◆ Aim of the exercise:
Transcribe exactly, and without pictures, the lines from the one that contains "Click the Gantt chart icon" through the last line of the material.

◆ Dataset records:
┌──

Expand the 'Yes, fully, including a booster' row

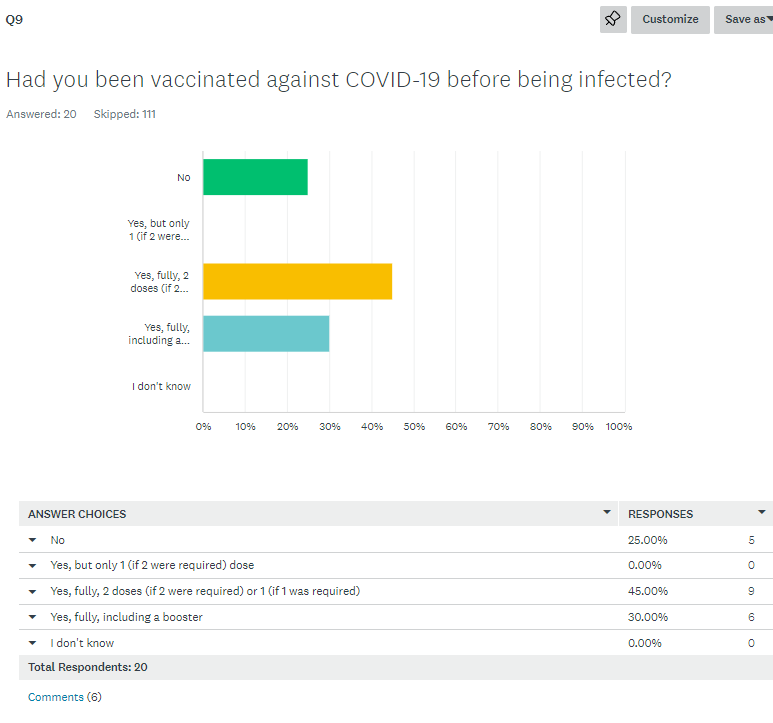[33, 618]
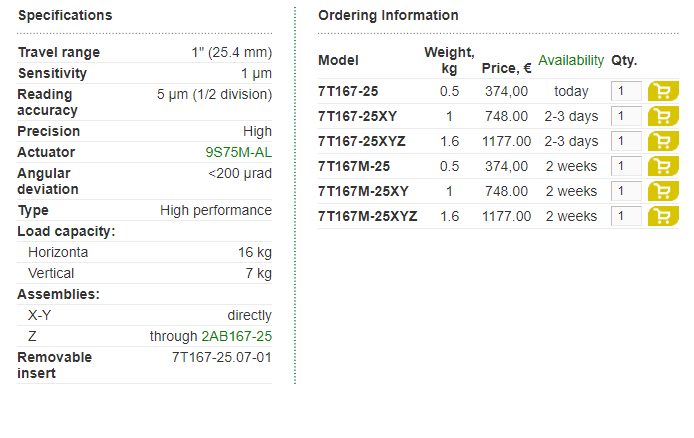
Task: Click quantity field for 7T167-25XY
Action: pyautogui.click(x=626, y=116)
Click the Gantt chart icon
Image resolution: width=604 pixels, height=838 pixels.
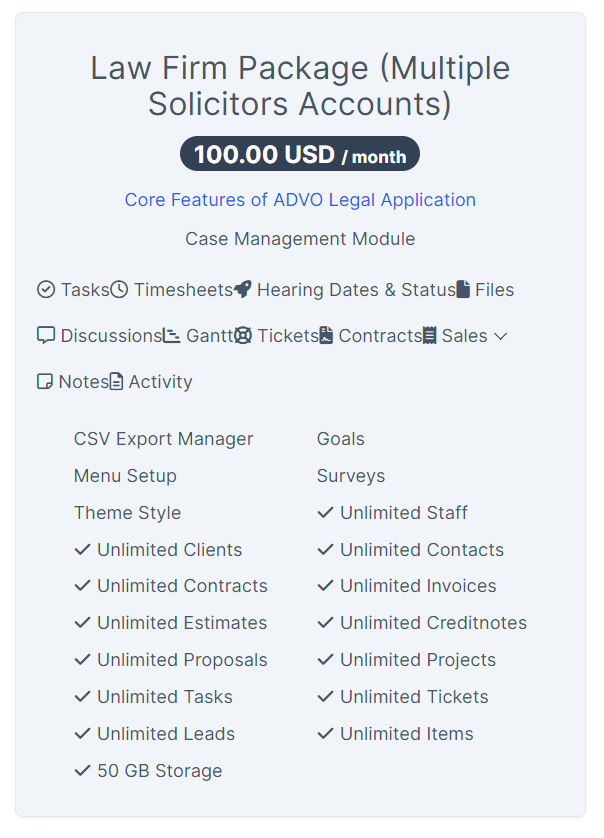[172, 336]
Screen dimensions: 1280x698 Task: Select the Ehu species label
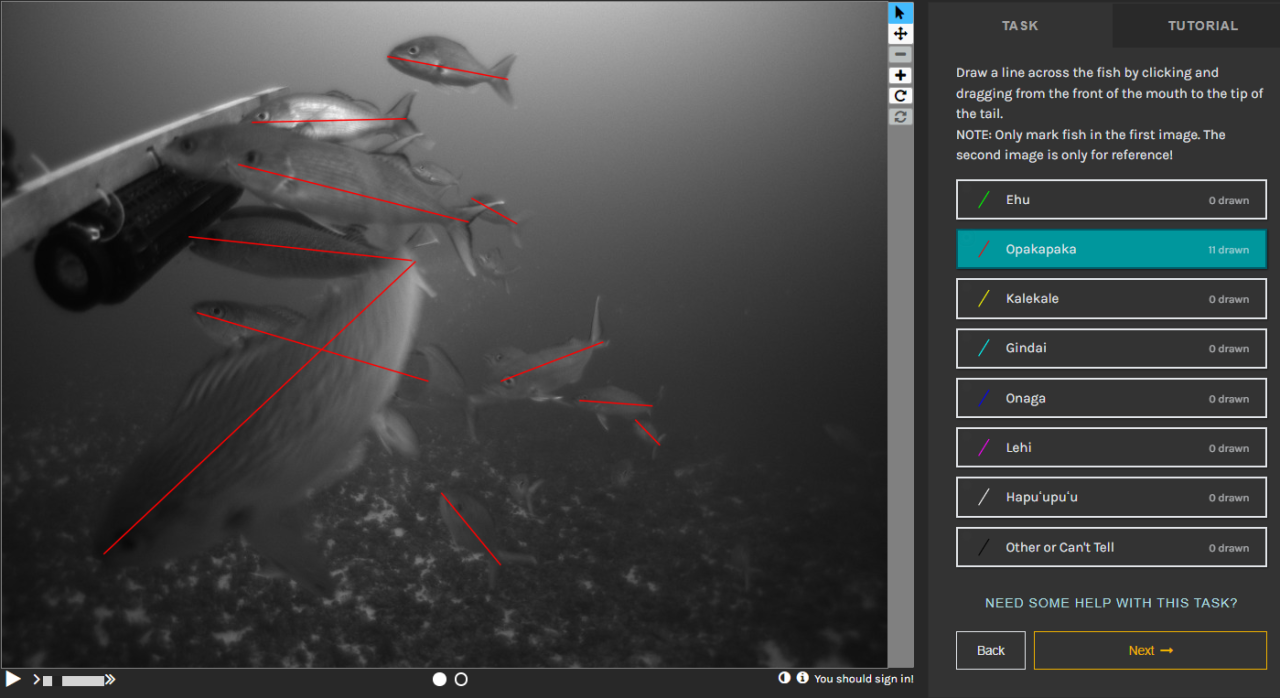pos(1111,200)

└──

◆ Output of the exercise:
Click the Gantt chart icon
Image resolution: width=604 pixels, height=838 pixels.
[172, 336]
Screen dimensions: 1280x698 Task: Select the Ehu species label
pos(1111,200)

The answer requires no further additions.